I was searching for a recipe my grandmother used to make when I first realized something wasn’t quite right. Twenty years ago, I would have happened upon an Ohio-based retired teacher’s blog, complete with a handwritten family narrative and a marginally damaged comment section. This time, I received an AI-generated summary that wasn’t quite correct, three pop-ups requesting that I sign up for a newsletter, a paywall, and a cookie banner. Somewhere beneath all of that was the recipe. I didn’t even try to dig.
Even though it was a trivial moment, it continued to bother me. Because this is not how the internet used to feel. People who remember the late 1990s and early 2000s feel as though something has been lost, though it’s difficult to pinpoint exactly what. The links remain active. The pages continue to load. However, the aimless, inquisitive, click-and-see-where-it-takes-you wandering has largely vanished.
| Topic Information | Details |
|---|---|
| Subject | The End of the Open Web |
| Era of Decline | Roughly 2010 to present |
| Key Drivers | Paywalls, algorithmic feeds, walled gardens |
| Inventor of the Web | Tim Berners-Lee, 1989 |
| Notable Early Walled Gardens | AOL, CompuServe, Prodigy |
| Modern Walled Gardens | Facebook, Instagram, TikTok, X |
| Main Casualties | Independent blogs, niche forums, small publishers |
| AI’s Role | Scraping content, replacing search clicks, reshaping discovery |
| Cultural Shift | From “surfing” to “scrolling” |
| Outlook | Uncertain, possibly cyclical |
In 1989, Tim Berners-Lee developed the web based on a straightforward concept: pages that are linked together and are not specifically owned. That was precisely what it was for a while. Individuals created personal websites about their conspiracy theories, favorite bands, and cats. Strangers connected to strangers. You might begin reading about astronomy and find yourself on a medieval cooking forum two hours later. It was not planned. That was the idea.
Then the gardens reappeared. In the 1990s, AOL and CompuServe attempted to keep us inside their fences, but we managed to briefly break free. However, the new walls were more attractive. Facebook felt more like a town square than a wall. Instagram felt more like a magazine than a cage. The open web had subtly diminished by the time most people realized they were living inside someone else’s algorithm, its tiny voices either buried under engagement-optimized noise or priced into subscriptions.

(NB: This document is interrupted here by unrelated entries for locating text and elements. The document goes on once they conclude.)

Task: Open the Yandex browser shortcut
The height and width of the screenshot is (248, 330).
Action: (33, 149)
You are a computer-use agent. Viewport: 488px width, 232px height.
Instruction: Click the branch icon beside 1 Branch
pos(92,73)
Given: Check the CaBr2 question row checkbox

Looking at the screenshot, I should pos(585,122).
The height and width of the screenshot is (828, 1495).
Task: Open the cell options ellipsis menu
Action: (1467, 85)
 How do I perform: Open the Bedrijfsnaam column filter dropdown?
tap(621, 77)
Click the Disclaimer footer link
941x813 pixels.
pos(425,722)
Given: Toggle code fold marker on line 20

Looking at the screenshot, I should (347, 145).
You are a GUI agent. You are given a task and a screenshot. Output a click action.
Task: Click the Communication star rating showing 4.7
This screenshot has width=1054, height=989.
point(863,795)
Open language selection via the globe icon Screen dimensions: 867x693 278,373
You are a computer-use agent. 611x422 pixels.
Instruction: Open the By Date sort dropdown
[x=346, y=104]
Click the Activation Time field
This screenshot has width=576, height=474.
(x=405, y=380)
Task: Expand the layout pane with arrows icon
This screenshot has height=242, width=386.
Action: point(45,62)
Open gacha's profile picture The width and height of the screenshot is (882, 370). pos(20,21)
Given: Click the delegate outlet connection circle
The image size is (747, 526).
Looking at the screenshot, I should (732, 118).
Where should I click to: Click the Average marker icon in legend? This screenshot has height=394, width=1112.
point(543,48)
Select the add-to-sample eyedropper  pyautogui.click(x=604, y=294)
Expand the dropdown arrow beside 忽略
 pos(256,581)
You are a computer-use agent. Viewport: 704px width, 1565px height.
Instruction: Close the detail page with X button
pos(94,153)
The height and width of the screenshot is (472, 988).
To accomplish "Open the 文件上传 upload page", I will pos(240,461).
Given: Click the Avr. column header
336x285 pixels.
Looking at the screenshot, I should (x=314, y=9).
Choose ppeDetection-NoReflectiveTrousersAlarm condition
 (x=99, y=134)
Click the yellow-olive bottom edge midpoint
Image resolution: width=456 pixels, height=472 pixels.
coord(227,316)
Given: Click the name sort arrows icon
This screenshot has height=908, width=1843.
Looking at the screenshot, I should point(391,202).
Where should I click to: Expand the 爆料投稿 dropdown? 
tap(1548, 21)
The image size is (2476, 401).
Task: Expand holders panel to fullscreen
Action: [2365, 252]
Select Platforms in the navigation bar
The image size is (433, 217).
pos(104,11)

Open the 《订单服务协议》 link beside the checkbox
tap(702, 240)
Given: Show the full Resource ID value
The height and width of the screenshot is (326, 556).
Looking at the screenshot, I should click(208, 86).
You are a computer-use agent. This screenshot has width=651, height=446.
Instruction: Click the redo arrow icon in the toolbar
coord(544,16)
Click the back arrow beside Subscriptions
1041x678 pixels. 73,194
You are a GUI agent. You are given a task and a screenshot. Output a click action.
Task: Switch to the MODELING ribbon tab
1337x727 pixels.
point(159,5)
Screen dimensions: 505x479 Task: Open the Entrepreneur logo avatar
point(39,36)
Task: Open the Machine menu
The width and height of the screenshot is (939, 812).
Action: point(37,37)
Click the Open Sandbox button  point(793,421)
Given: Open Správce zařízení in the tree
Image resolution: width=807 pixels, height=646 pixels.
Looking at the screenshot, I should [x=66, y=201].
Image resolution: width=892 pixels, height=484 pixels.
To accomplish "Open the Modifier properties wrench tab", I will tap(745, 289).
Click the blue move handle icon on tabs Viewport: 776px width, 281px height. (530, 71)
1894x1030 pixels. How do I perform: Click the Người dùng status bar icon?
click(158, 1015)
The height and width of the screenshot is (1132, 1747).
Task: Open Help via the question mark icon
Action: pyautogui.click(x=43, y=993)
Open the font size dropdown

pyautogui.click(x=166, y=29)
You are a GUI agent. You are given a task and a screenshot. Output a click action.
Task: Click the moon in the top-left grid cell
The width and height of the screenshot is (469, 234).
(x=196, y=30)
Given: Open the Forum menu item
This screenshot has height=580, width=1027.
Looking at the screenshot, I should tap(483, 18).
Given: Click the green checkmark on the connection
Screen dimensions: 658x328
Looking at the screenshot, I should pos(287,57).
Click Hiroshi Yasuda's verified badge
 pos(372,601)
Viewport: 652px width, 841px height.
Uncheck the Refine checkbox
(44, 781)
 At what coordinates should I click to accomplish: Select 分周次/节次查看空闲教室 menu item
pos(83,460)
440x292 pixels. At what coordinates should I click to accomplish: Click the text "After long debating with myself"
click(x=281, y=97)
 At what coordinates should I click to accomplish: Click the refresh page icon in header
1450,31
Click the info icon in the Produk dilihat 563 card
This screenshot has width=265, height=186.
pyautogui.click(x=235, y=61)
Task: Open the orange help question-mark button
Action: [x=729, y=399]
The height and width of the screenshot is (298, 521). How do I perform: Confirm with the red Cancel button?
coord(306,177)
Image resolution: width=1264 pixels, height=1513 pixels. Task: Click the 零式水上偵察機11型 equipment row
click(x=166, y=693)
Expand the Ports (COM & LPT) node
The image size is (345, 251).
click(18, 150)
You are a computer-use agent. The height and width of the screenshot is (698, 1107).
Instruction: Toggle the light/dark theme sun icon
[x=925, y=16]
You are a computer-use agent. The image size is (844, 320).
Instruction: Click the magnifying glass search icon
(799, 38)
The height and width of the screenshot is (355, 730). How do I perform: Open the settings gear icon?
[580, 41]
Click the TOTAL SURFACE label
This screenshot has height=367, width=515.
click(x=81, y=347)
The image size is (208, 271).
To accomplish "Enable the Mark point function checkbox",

Paywalls aren’t exactly bad. In all honesty, advertisements alone have never been sufficient to cover the costs of feeding journalists. However, no one actually voted for the cumulative effect. These days, a teen conducting research for a school project encounters five paywalls before discovering a useful source, which is frequently a content farm. When Google search stopped bringing them traffic in 2018, most of the people who could have directed them somewhere better—the bloggers, hobbyists, and niche site owners—gave up.
The most recent and peculiar development is artificial intelligence. What’s left of it is now mostly accessed by large language models trained on the open web. A chatbot responds to your questions, frequently without requiring you to click through to the source. The original website receives no income from advertisements, no traffic, and no incentive to continue operating. We might be witnessing the internet being strip-mined for components. AI may eventually force a rebuilding of something more open, as some optimists contend. It’s difficult to say yet.
As I watch this play out, I can’t stop thinking about how quietly everything happened. No one declared the end of exploration. The obituary was absent. We simply stopped clicking on links and began scrolling through apps, and eventually we came to the realization that the web we were familiar with was essentially a memory. That part hasn’t been written yet, so it’s unclear if what comes next will be better or worse.